The next Zoom does not want to be like Zoom
Zoom: In the previous few months, there hasn’t been one conversation I’ve had about remote work. This doesn’t include a mention of Hopin, a virtual occasions stage last esteemed at $2.1 billion.
For a corporation only a touch older than a year, Hopin encompasses a wild growth story. It grew its ARR from $0 to $20 million in nine months. It scooped up two businesses to differentiate its business, including StreamYard for $250 million just on. And the last financing round of it left the organization’s valuation at $2.1 billion.
Hopin’s development amid Zoom’s fatigue is giving validation to a full crop of remote-work-focused new companies/startups. I see startups within the category sitting in two camps: Either you’re betting that users desire a more passive way to interact with video or you’re betting that users need a more active way to interact with video.
This week, as an example, I wrote about Rewatch, which creates internal private channels for startups to archive all their videoconferencing meetings. The corporate is actually turning live meetings into transcribed documents that employees can sift through on their own time, shifting from synchronous to asynchronous…
In contrast, I also covered Teamflow, a platform that desires to grant a virtual space to companies to recreate the serendipity and productivity of an office. Unlike Rewatch, Teamflow thinks that employees want there to be more live moments during a distributed world.
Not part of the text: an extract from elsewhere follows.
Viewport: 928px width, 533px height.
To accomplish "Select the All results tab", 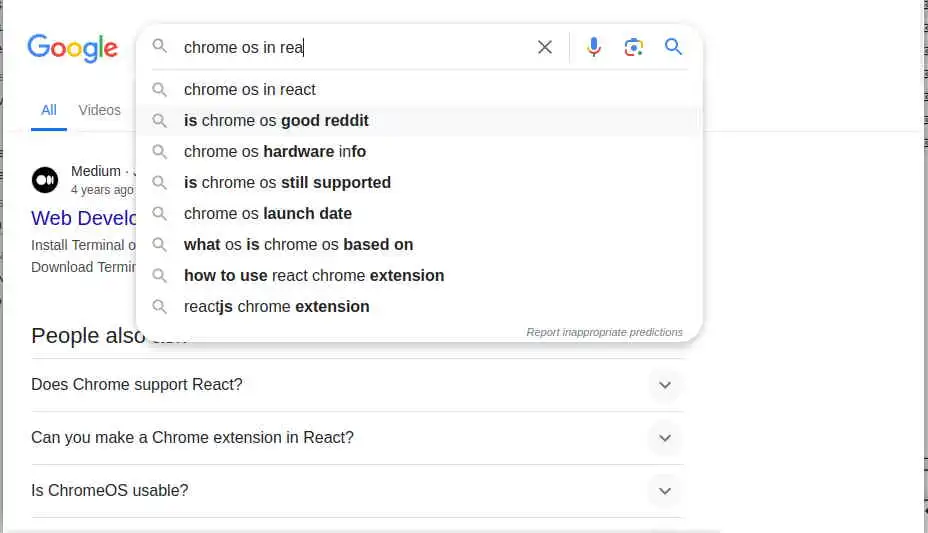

Both previously in-stealth companies cited Hopin as an example of the necessity for innovation around how we interact virtually. Rewatch and also Teamflow, respectively, see Zoom as a competitoror plug-in but not its inspiration.
As I discussed during this week’s podcast, it’s a dynamic I expect to play out even more over the following few months, as we evolve from a Zoom world to a Zoom alternative world.